Oscar Madness Film 347 (1 Nominierung)
Ein Veteran, der nach rund 25 Jahren aus dem Militärdienst ausscheidet, plant eine Mischung aus Terroranschlag und Amoklauf gegen die Menschen in einem örtlichen islamischen Zentrum. Für ihn tragen Muslime ganz allgemein die Schuld an den Anschlägen vom 11. September 2001. Aus dieser undifferenzierten Sicht folgert er, dass also auch die Leute in dem besagten Zentrum in seiner Kleinstadt den Tod verdient hätten. Erfüllt von Hass macht er sich auf den Weg dorthin. Doch dann läuft alles völlig anders als von ihm erwartet.

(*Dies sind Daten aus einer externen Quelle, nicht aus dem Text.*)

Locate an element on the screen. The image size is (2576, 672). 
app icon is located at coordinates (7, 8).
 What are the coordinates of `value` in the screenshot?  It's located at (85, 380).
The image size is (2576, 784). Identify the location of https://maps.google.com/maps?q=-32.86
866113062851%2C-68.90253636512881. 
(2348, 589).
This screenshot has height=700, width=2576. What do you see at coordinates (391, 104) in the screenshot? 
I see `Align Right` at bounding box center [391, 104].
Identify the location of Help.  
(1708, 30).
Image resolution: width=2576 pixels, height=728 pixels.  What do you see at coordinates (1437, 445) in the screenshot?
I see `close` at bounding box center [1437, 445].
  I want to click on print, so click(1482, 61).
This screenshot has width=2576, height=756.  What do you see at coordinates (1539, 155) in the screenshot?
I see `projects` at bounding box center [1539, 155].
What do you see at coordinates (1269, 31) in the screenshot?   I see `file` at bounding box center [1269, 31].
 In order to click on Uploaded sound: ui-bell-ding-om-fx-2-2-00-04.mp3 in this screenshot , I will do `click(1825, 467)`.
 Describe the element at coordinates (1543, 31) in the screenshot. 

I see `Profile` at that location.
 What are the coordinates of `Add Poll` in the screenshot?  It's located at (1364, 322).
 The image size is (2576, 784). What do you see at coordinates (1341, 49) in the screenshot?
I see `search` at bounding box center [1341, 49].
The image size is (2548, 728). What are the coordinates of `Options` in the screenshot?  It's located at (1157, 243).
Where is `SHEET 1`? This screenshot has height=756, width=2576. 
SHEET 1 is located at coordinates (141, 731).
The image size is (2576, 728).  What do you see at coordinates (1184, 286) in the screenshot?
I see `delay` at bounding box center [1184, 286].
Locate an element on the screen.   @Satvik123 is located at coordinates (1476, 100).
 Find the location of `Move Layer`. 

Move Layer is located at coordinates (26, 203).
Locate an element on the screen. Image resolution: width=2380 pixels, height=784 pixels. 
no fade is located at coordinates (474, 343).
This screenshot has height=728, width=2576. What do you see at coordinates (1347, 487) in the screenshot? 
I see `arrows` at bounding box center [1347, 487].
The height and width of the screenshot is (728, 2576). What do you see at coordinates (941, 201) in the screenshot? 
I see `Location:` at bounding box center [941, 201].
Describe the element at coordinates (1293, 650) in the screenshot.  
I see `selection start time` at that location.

Joshua Seftel (Regie) erzählt in 'Stranger at the Gate' eine Geschichte über Hass und Verständigung. Dies gelingt ihm zwar durchaus anschaulich, jedoch kommt seine Dokumentation diesbezüglich über den Charakter einer Einzelfallstudie nicht hinaus. Zu extrem sind die beiden Pole, zwischen denen der potenzielle Attentäter schwankt, der hier hier porträtiert wird. Dementsprechend dürften dessen Erfahrungen auch nur bedingt verallgemeinerbar sein. Aufhorchen lassen jedoch seine Bemerkungen über seine Zeit beim Militär, die trotz nur weniger Aussagen zu diesem Thema Bände sprechen. Verkürzt gesagt berichtet er davon, dass die zu eliminierenden Ziele dort bewusst entmenschlicht wahrgenommen werden sollen. Bei den Schützen sollen eben gar nicht erst Skrupel aufkommen. Bei der Entlassung spuckt das Militär seine Veteranen dann jedoch ohne nennenswerte Nachbereitung aus und überlässt sie – sowie deren Umfeld – einfach ihrem Schicksal. Was die Auslandseinsätze psychisch mit den Soldaten machen, scheint nicht weiter von Belang zu sein. Notfalls steht schließlich eine florierende und durchaus profitable Gefängnisindustrie bereit, falls es doch mal (wieder) zu einem Verbrechen kommen sollte... Manche Veteranen haben das Glück, durch ein funktionierendes soziales Umfeld aufgefangen zu werden, andere geraten womöglich in Kreise, in denen erst recht Hass und Gewalt gesät werden. Den Staat kümmert das nicht weiter. Schließlich hat es jeder selbst in der Hand, vom Tellerwäscher zum Millionär zu werden...
6,5 – 7 Punkte.
KURZFAZIT
Kurz-Doku, deren Inszenierung in ihrem Hauptanliegen ein wenig unbeholfen wirkt, die aber in einem Nebenstrang des gezeigten Falles durchaus relevante Fragen aufwirft.